··· SELECTED EXCERPT

Ryder Hesjedal arrived at the Olympics to a crowd Wednesday. But the Giro d'Italia winner will largely be on his own Saturday in the men's road race.

While world champion Mark (The Manx Missile) Cavendish can rely on the help of four British teammates, the 31-year-old from Victoria will be going it alone because Canada did not collect enough points to qualify any other riders.

But the focus was on Hesjedal on Wednesday as he walked into a Canadian media crush at St. Pancras International after getting off a train from Europe.

Wearing plaid shorts, colourful runners, a Canada jacket and red sunglasses, the 6-foot-2, 159-pound Hesjedal arrived wheeling one of his own Cervelo bikes, neatly packaged in a giant canvas bag. His other rides had been shipped ahead of time.

The laid-back Hesjedal, under the spotlight at his third Olympics, did his best to take all the attention in stride.

"It's exciting. This is a little overwhelming," said the former mountain biker. "But I've been training and focusing on this event. We'll see how I do Saturday and following in the time trial."

Hesjedal had fellow Canadians Michael Barry and Svein Tuft on his side at the 2008 Games road race in Beijing, where Barry was eighth, Hesjedal 55th and Tuft 58th. But he will have to look to others to help him this time.

······
··· DATA EXTRACT

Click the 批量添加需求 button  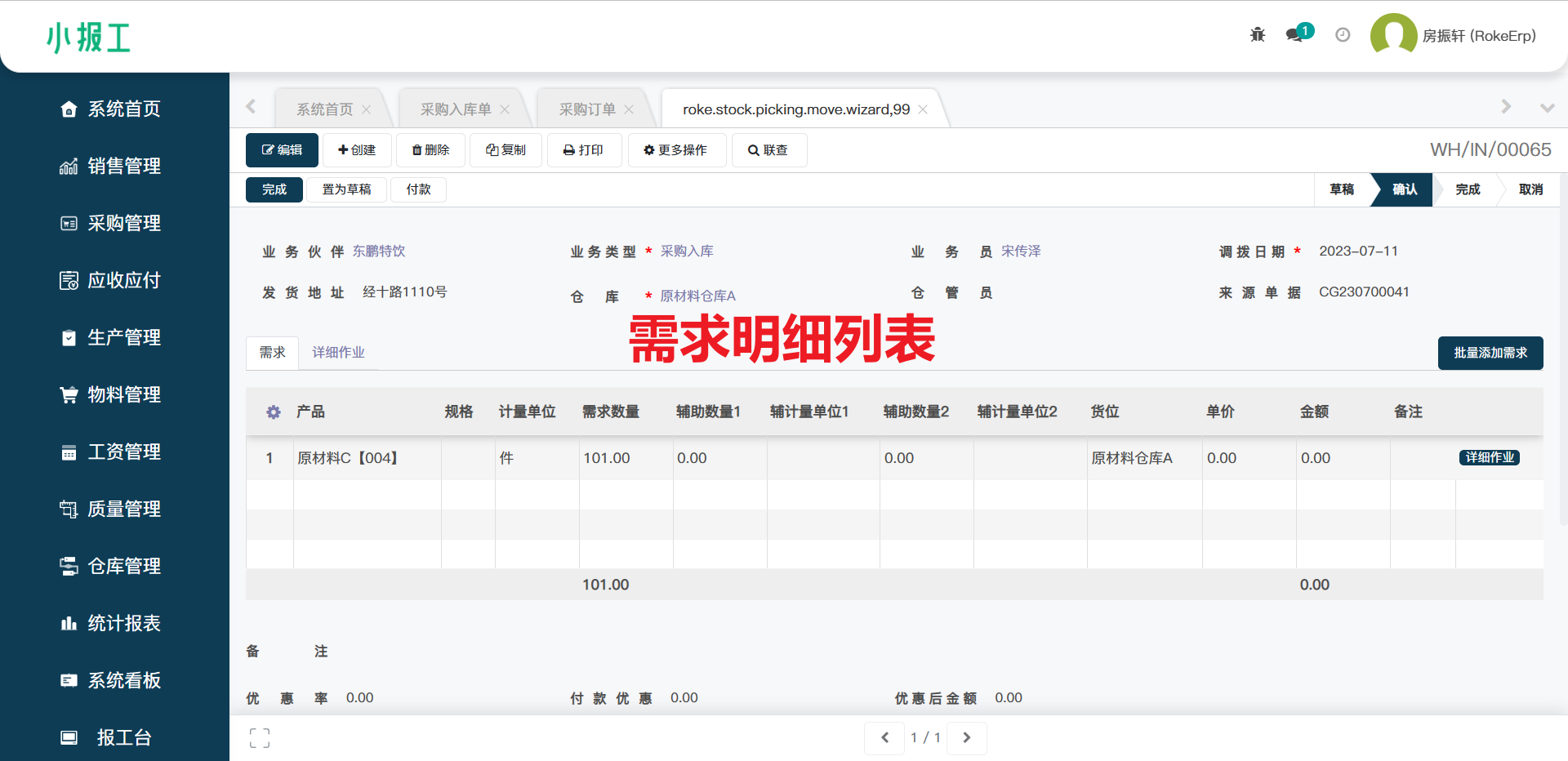pyautogui.click(x=1490, y=353)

······

### WRITTEN PROBLEM 1
Reproduce, word for word, the passage of the Ryder Hesjedal article that runs from "While world champion" up to and including "attention in stride.".
### WRITTEN PROBLEM 2
Pick up the Ryder Hesjedal article after its final sentence and carry it forward.

### WRITTEN ANSWER 1
While world champion Mark (The Manx Missile) Cavendish can rely on the help of four British teammates, the 31-year-old from Victoria will be going it alone because Canada did not collect enough points to qualify any other riders.

But the focus was on Hesjedal on Wednesday as he walked into a Canadian media crush at St. Pancras International after getting off a train from Europe.

Wearing plaid shorts, colourful runners, a Canada jacket and red sunglasses, the 6-foot-2, 159-pound Hesjedal arrived wheeling one of his own Cervelo bikes, neatly packaged in a giant canvas bag. His other rides had been shipped ahead of time.

The laid-back Hesjedal, under the spotlight at his third Olympics, did his best to take all the attention in stride.

### WRITTEN ANSWER 2
This time he is, in his words, "a one-man show." A good scenario for him is being part of a small group that breaks away from the field early.

"I can ride with a small group and there won't be many guys with teammates at that point," he said.

But if the peleton catches that breakway group, the race will likely come down to a contest among sprinters like Cavendish. The British sprinter won a shorter test event last summer and has the advantage of a British team that features Sky teammates Bradley Wiggins and Chris Froome.

Wiggins and Froome went 1-2 in the Tour de France but Wiggins was not averse to helping play leadup man for Cavendish, who can be as sharp with his tongue as he is fast on his bike.

"What type of scumbag would put tacks on the road in front of the worlds biggest bike race?!," he tweeted during the Tour. "1 guy's crashed out with a broken collarbone now."

Cavendish and Wiggins were teammates at the 2008 Games, competing in the Madison on the cycling track. They came a disappointing ninth.

The men's road race is a glamour event and one of the first medals of the Games. Plus it comes on the heels of Wiggins' Tour win.

The hope is the Brits can extend the cycling love-in into the Games.

"They've clearly shown how strong they are," Hesjedal said. "They're going to take the initiative, they're going to control the race. So it will be everyone against them if they take that stance and we'll see what happens."

Some 145 men will contest the 250-kilometre course, which features nine laps of a circuit that includes Box Hill in Surrey. The race, expected to last six hours, will start and finish on The Mall in central London.

Hesjedal, who gets to see the course Thursday during a closed practice, acknowledges that an elite field will be hard to beat.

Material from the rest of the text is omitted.